Since there’s not really such a thing as a universally unique identifier, there is a second and far pettier reason I disfavor UUIDs: the developers knew that “unique IDs” are not so attainable, so they named their system “universally unique” IDs. There are many jokes going around about what might be next. “Completely universally unique IDs” ? “Maximally stupendously no this time for real unique IDs” ? There are just few things sillier than generating a 36-character identifier for a hard drive slot in a computer that can only ever hold 4 or 8 hard drives.

Instead of the UUID, I would suggest a wider usage of the Crockford-32 encoding, which I believe is what that customer ID up above is using. This encoding was invented by Douglas Crockford, a co-creator of the JSON format. Here are some of the high points:

  • The encoding uses only letters and numbers, so it will work well as part of a URL, embedded in a string literal, or in many other places an identifier may need to be used.

  • It encodes 5 bits per character, which is about the limit of what you can do and still get other benefits you would like. For comparison, hex encoding only gives you 4 bits per character. You can get 6 bits with systems like base64 or uuencode, but that runs into the next point.

  • Crockford-32 is case insensitive, making identifiers easier to type and to read aloud. Typing mixed-case identifiers on a standard keyboard will require pressing and releasing the shift key repeatedly, which turns it into more like two physical characters even though there is just one on the screen. Likewise for reading a mixed-case tring, where you have to say “capital A” or “lower A”, thus turning each visual character into two physical characcters.

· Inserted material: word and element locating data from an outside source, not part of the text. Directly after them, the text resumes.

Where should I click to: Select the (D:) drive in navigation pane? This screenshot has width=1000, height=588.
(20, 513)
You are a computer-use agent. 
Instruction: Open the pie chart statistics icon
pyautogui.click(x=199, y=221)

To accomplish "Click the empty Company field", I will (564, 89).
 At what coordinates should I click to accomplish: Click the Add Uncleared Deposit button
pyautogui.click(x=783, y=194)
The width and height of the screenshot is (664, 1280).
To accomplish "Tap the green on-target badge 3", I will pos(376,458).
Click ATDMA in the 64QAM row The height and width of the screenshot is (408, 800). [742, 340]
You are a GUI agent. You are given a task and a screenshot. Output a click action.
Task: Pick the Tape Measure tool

As a parting bit of trivia, the Latin alphabet has 26 letters and 10 digits, giving 36 possible characters to use, but a base-32 encoding only needs 32 options. What four options would you leave out, if it were up to you? Crockford chose O, I, and L due to possible mixups with 0 and 1. The fourth one is a little funny, and I will let you read Doug’s web page on the encoding and see for yourself. It’s a funny but real issue for a mass-market web site, but that’s a tale for another day.